• [STATED EXERCISE]:
Extract word for word the lines from the one containing "Collapse Livestock under Bore paddock" through the end of the records, inclusive, leaving out the pictures.

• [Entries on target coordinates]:
---------------

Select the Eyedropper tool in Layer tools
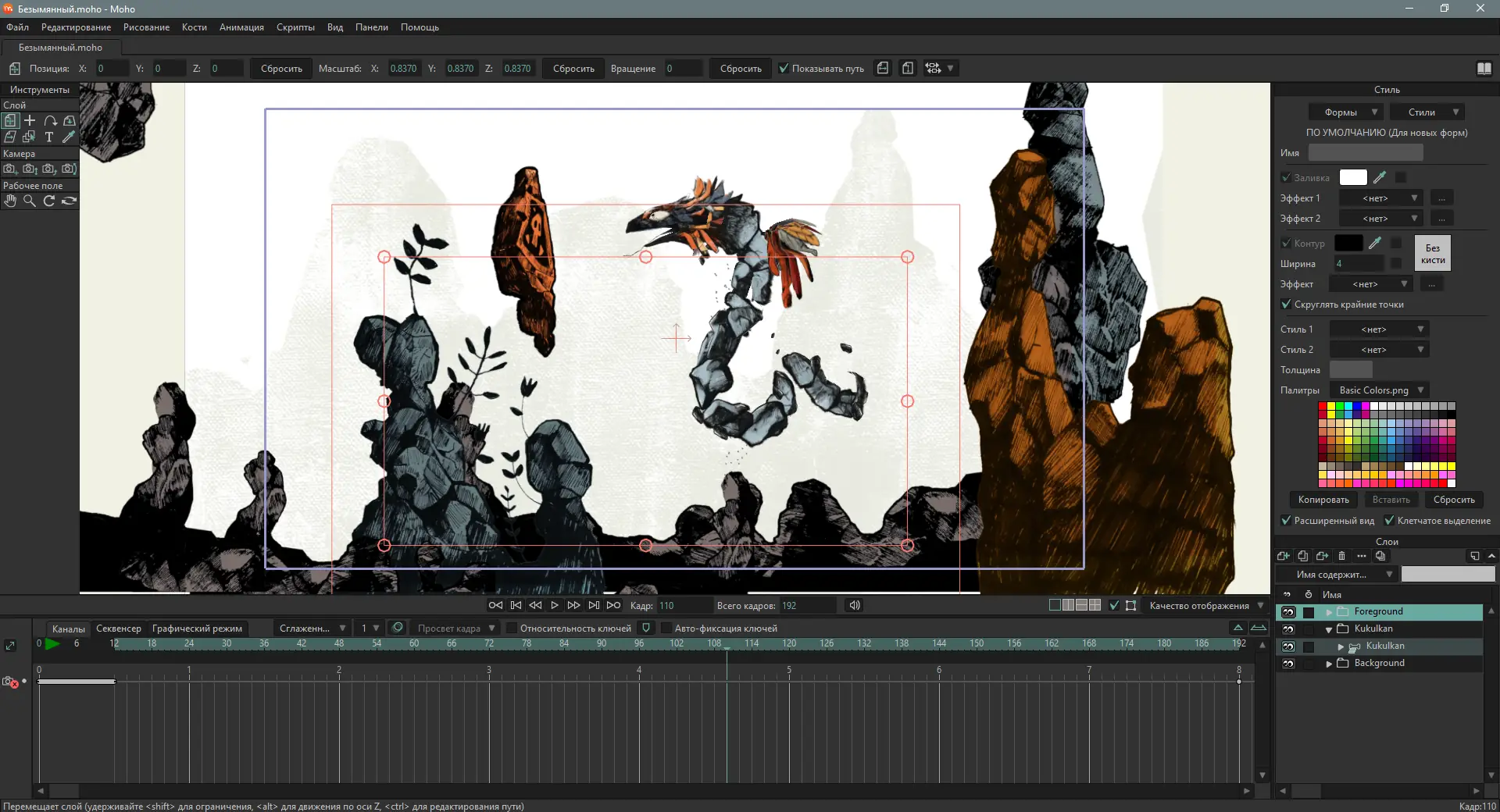Viewport: 1500px width, 812px height. [x=69, y=137]
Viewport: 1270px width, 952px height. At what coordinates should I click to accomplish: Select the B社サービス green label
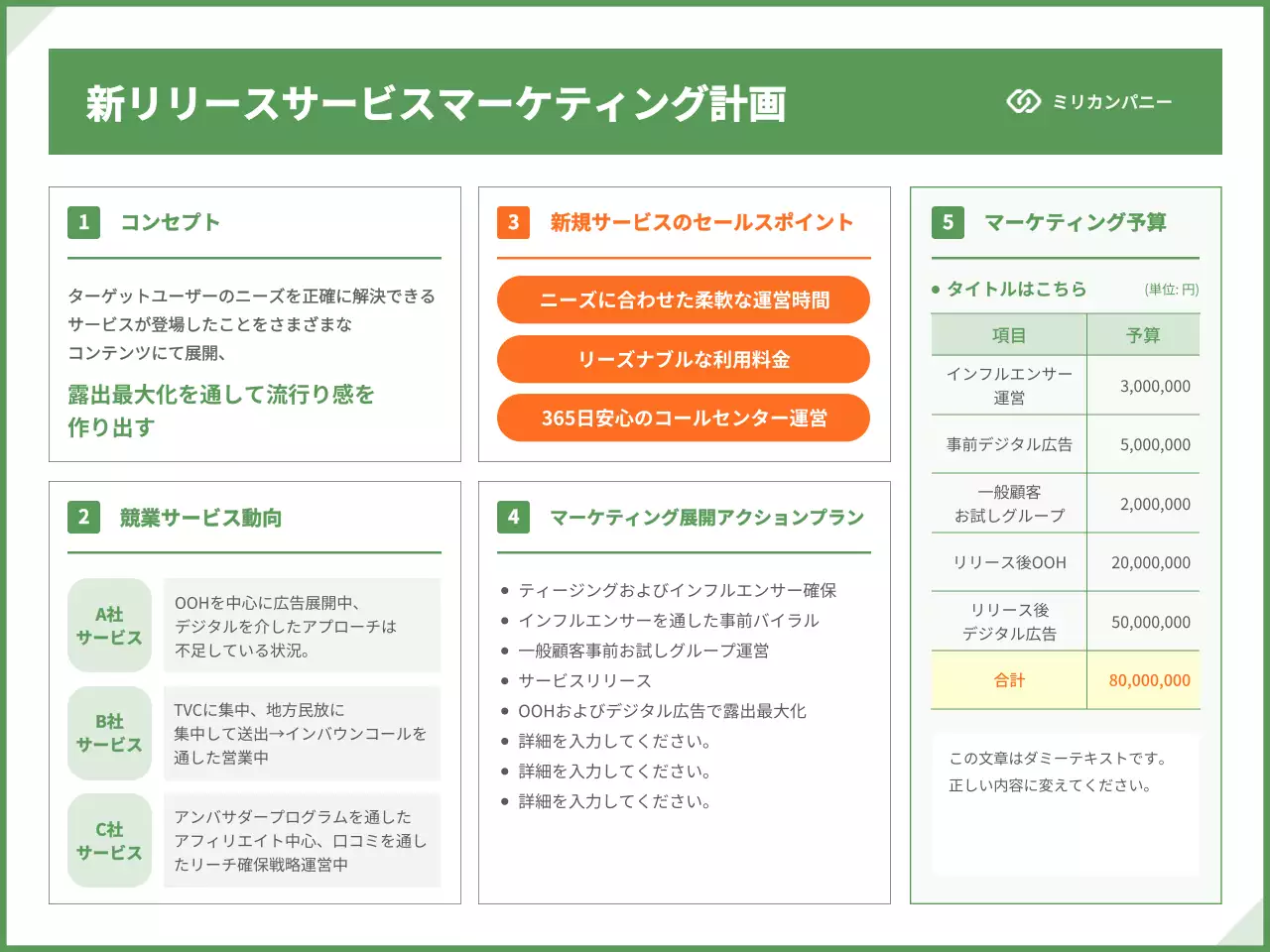tap(109, 734)
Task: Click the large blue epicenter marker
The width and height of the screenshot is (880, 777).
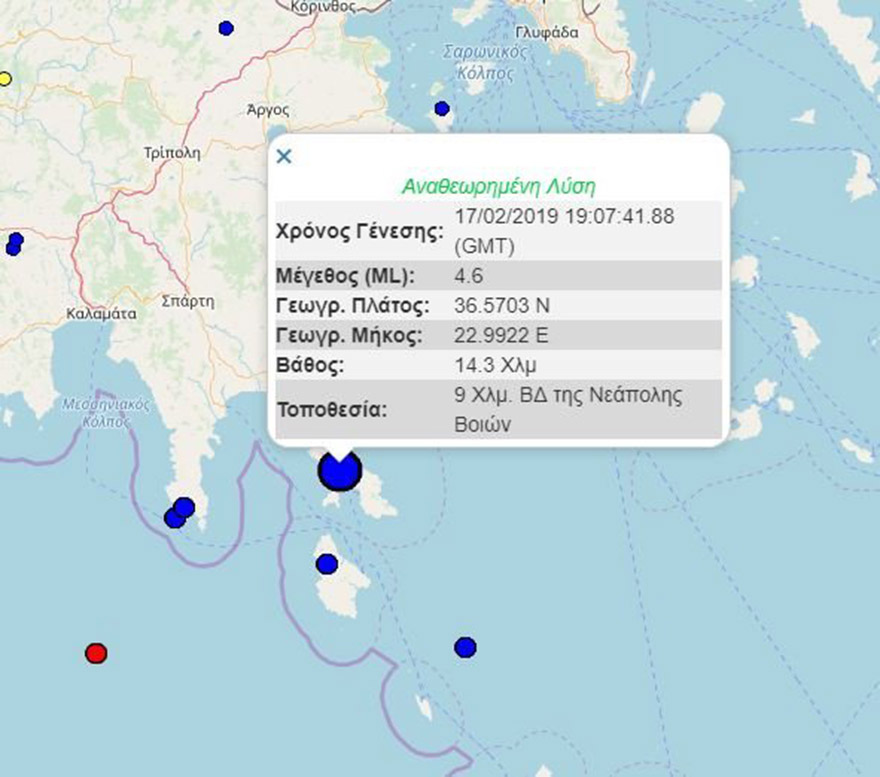Action: [339, 469]
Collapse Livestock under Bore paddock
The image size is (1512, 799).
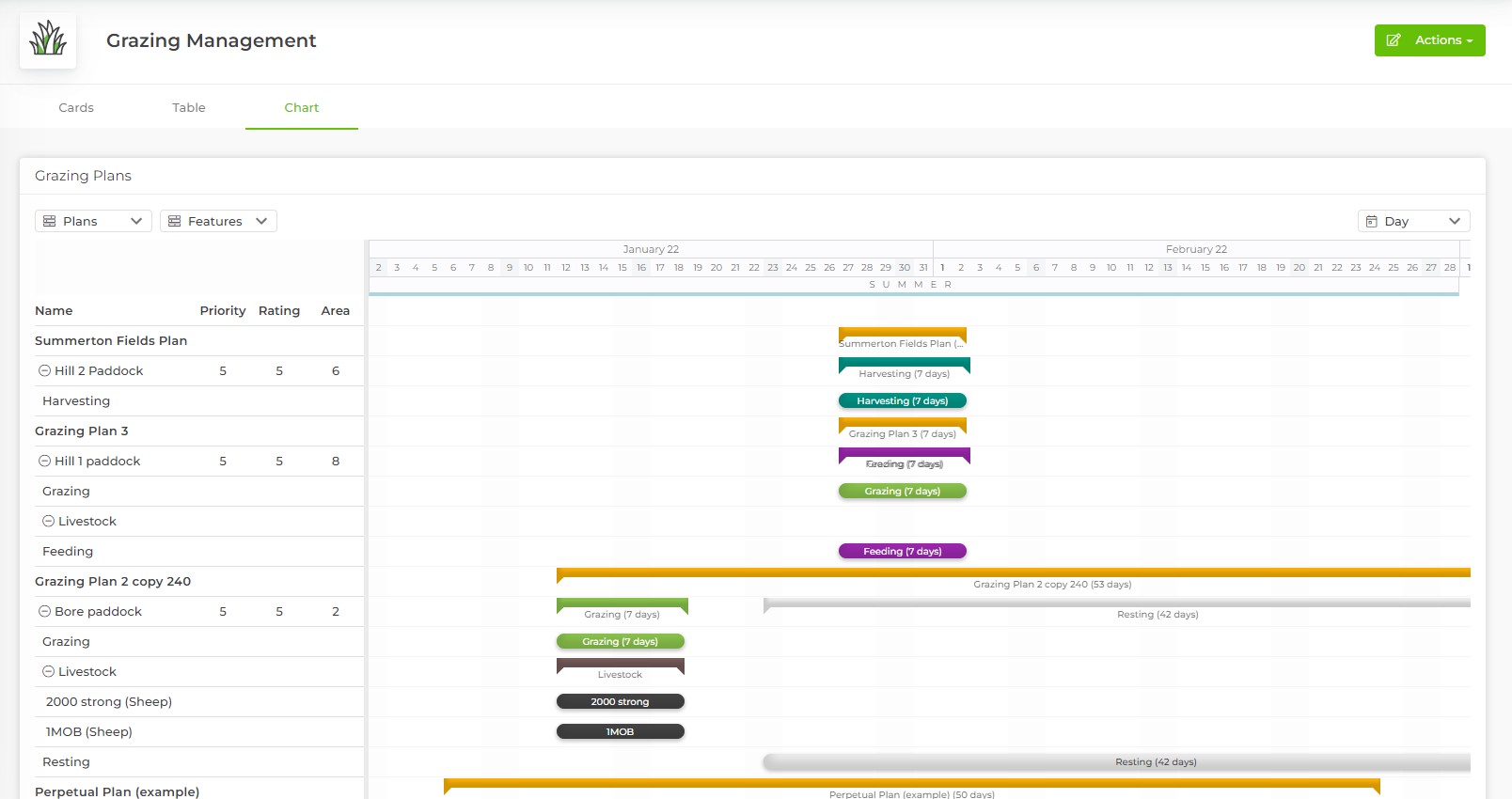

---------------

• [ANSWER TO THIS PROBLEM]:
Collapse Livestock under Bore paddock
The image size is (1512, 799).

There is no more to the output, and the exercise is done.